- [Exercise directions]
Without the pictures, write out every entry that follows exactly.

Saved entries
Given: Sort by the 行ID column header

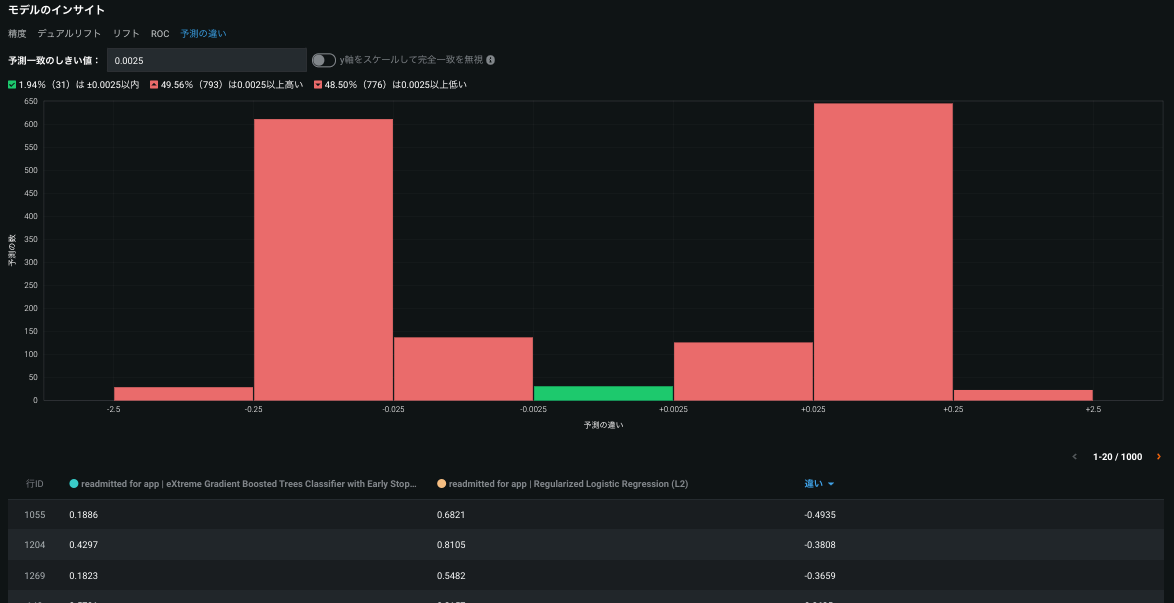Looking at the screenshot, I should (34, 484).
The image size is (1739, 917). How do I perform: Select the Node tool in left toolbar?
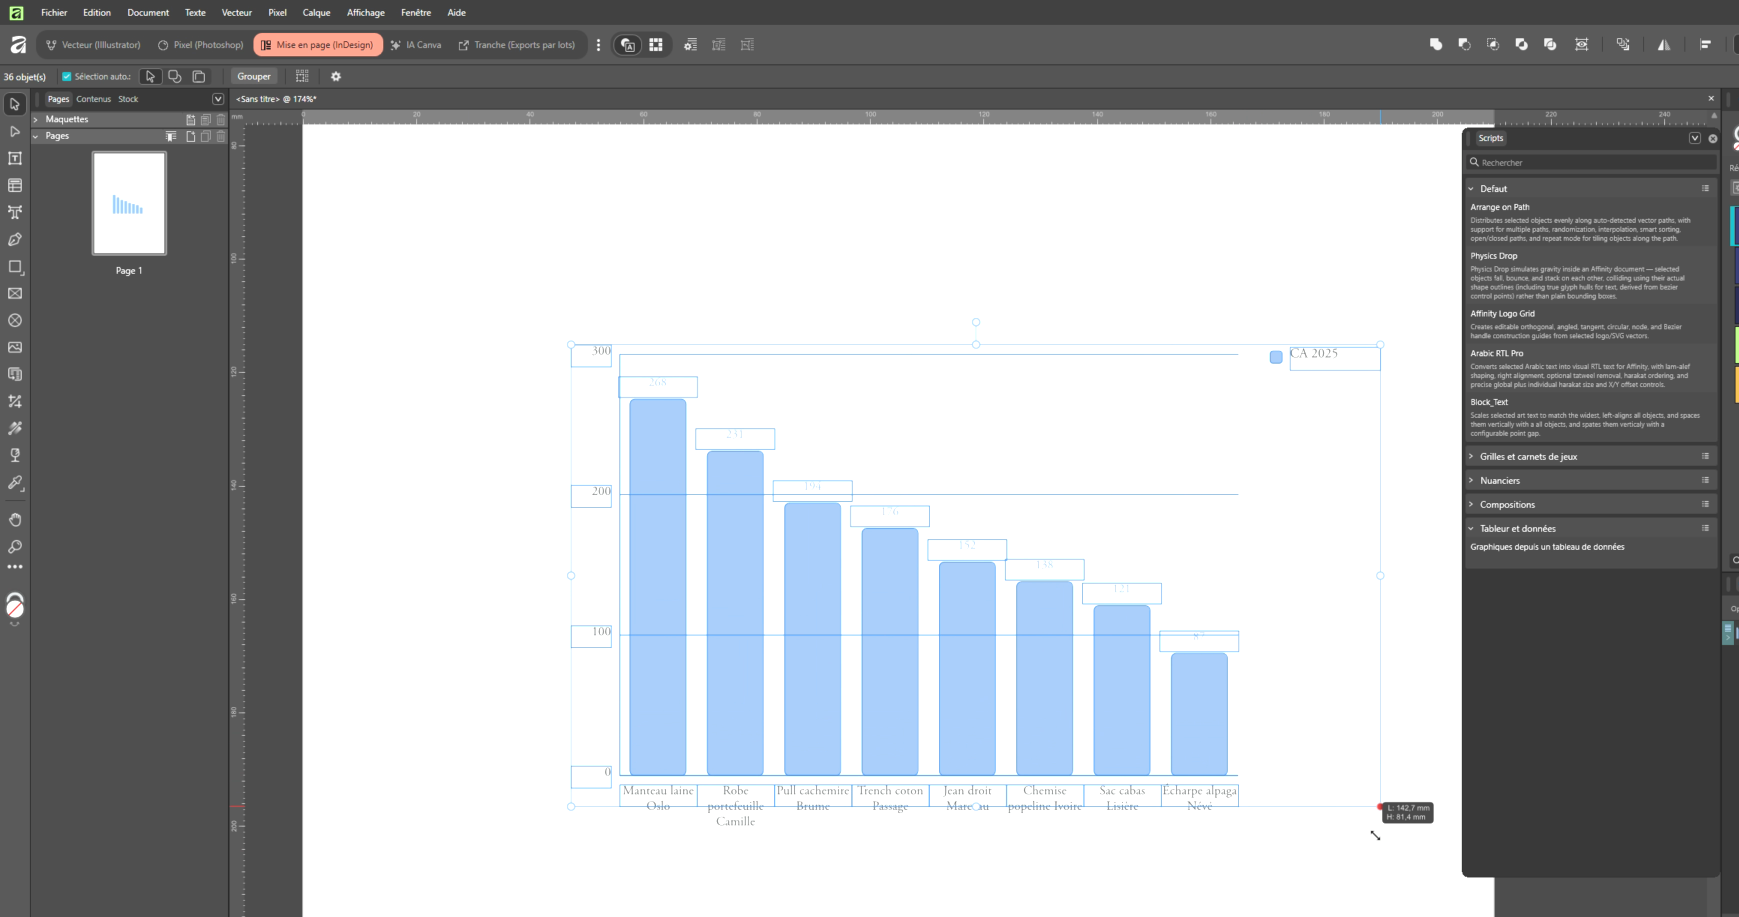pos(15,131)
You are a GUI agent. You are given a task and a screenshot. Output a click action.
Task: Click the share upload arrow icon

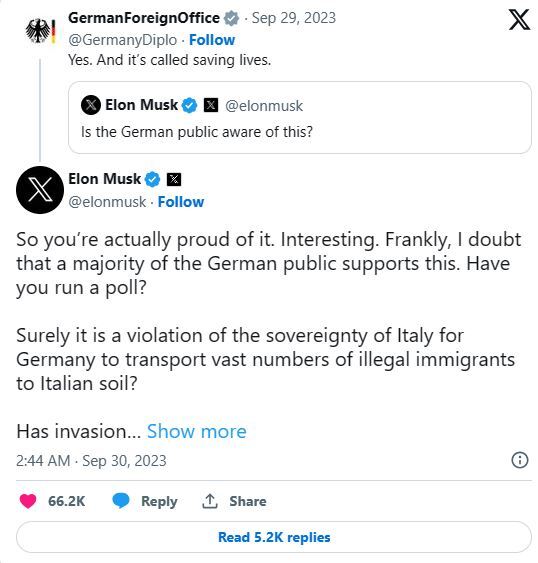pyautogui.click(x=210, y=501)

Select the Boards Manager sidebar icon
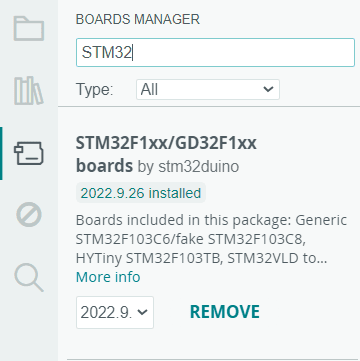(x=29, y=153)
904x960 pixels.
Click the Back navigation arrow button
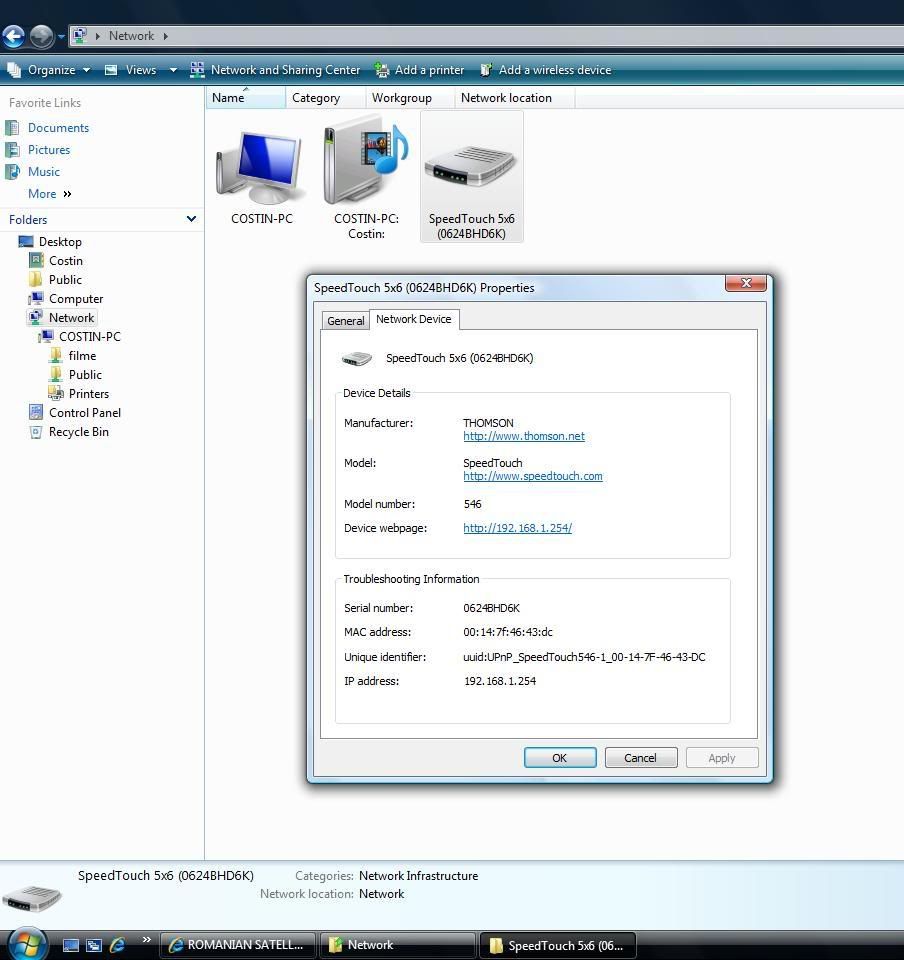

- [Answer to the exercise]
Given: Sort by the 行ID column header

Looking at the screenshot, I should (34, 484).
The image size is (1739, 917). How do I perform: Select the Node tool in left toolbar?
pos(15,131)
You are a GUI agent. You are given a task and a screenshot. Output a click action.
Task: Click the share upload arrow icon

pyautogui.click(x=210, y=501)

Select the Boards Manager sidebar icon
(x=29, y=153)
904x960 pixels.
Click the Back navigation arrow button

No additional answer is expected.